С детства она была для меня легендой, знаменитой восточной танцовщицей, экзотической женщиной, далекой от нашей повседневности. А в 1972 году я с нею познакомился и очень ее полюбил. Я снимал в Ташкенте телефильм о знаменитом драматическом актере Алиме Ходжаевом, и на съемке, где участвовала Тамара Артемовна, она пригласила меня в гости. Купил огромный букет роз, иду на встречу то ли с Шехерезадой, то ли с Шемаханской царицей, во всяком случае с женщиной в шароварах и, наверно, со звездой во лбу. В чем-то это так и оказалось, но одновременно я увидел современную живую, веселую, гостеприимную, любезную, элегантную даму. Смеется, угощает чаем с самодельными лепешками, расспрашивает, удивляется: «Зачем вы снимаете Алима, а не меня? Ведь он поражает тусклостью, как другие поражают талантом. У него даже нет врагов — правда, их с успехом заменяют тайно ненавидящие его друзья. И этот театр! Как можно у них что-то смотреть? Там постоянно решают кроссворды, которые все давно решили. И каждый вечер валяют дурака — ведут диалог на узбекском, а для современности вставляют во фразы по-русски «империализм» или «колхоз».
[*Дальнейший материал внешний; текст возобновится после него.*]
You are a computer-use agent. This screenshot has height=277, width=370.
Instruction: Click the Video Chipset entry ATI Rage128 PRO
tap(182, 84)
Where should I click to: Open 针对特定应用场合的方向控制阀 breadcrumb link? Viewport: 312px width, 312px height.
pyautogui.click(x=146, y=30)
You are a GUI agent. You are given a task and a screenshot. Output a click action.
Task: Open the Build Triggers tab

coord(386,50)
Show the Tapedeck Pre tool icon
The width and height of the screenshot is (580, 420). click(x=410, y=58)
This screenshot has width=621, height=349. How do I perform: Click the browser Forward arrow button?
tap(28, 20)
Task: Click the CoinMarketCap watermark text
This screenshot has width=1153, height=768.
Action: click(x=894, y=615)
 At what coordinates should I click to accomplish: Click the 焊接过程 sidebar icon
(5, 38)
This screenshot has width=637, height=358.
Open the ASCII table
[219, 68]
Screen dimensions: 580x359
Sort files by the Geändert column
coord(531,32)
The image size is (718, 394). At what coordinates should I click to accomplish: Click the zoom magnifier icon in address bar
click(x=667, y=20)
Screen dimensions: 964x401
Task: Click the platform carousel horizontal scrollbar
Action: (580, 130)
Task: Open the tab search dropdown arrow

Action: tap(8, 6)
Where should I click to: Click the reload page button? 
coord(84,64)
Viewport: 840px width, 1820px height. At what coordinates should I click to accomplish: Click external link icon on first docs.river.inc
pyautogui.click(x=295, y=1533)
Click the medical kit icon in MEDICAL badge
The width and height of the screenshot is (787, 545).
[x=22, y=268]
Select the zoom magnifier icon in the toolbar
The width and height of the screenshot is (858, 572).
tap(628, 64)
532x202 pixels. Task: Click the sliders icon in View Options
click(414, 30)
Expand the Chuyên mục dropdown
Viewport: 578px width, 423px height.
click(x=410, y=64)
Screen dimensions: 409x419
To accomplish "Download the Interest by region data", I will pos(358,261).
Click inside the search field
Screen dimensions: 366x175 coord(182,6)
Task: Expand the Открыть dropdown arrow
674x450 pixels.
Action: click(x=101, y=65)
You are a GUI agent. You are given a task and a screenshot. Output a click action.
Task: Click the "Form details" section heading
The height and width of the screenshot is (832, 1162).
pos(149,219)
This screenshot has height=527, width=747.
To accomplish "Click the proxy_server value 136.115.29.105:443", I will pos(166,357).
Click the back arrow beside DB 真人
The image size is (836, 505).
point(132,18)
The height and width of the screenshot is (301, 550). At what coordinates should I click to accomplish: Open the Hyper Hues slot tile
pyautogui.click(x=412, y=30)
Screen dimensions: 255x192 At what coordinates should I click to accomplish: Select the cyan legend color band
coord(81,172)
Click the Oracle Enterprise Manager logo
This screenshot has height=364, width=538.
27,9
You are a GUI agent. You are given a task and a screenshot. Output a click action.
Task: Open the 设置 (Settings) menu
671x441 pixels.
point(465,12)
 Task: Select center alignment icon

— Но он же играет и в «Маскараде».
— Он очень храбрый, раз выходит Арбениным со своим узбекским лицом. Я испугалась, когда его увидела. Играет он с деревянной непринужденностью, сами увидите.
Я пригорюнился — мне же его снимать!
— Сейчас у него премьера…
— Да, это пьеса о Турсунай, я ее хорошо знала. Мы в двадцатых годах вместе начинали, и ее убил родной брат за то, что она сняла паранджу и вышла на сцену. Он играет брата — вздутая осанка, увесистая страсть, и темно по смыслу.
— Гм… А что с настоящим братом?
— Недавно дали звание Народного артиста.
— Неужели?
— Вот вам и «неужели». Да еще сидит в ложе, смотрит спектакль и говорит: «Это было так, а это не так. Совсем не так».
Она все время исчезает и появляется то в других серьгах, то накинута другая шаль, то косы уложены так, то эдак, а прическу украшают то жемчуга, то розы из моего букета… Весь вечер она разная. Небольшая квартира похожа на гримуборную — всюду висят костюмы, платки, разбросаны туфли и сапожки, высятся горы чемоданов, из которых выглядывают расшитые яркие ткани, на подносах лежат груды бус, серег, браслетов, всевозможных восточных украшений. Все это сверкает и будоражит, а надо всем огромный портрет Тамары Ханум в танце — красивый, веселый, талантливый. Такой написал ее Таир Салахов, такой помнят ее те, кто видел.
Она рассказывает часами, — а она рассказчица блестящая, — о своих и чужих концертах, о сотрудниках, поездках, о костюмах и украшениях, о национальной еде — она массу знает и многое умеет: петь, танцевать, играть на национальных инструментах, готовить, учить танцам и песням, она говорит и поет на многих языках, знает культуру и обычаи всех восточных стран.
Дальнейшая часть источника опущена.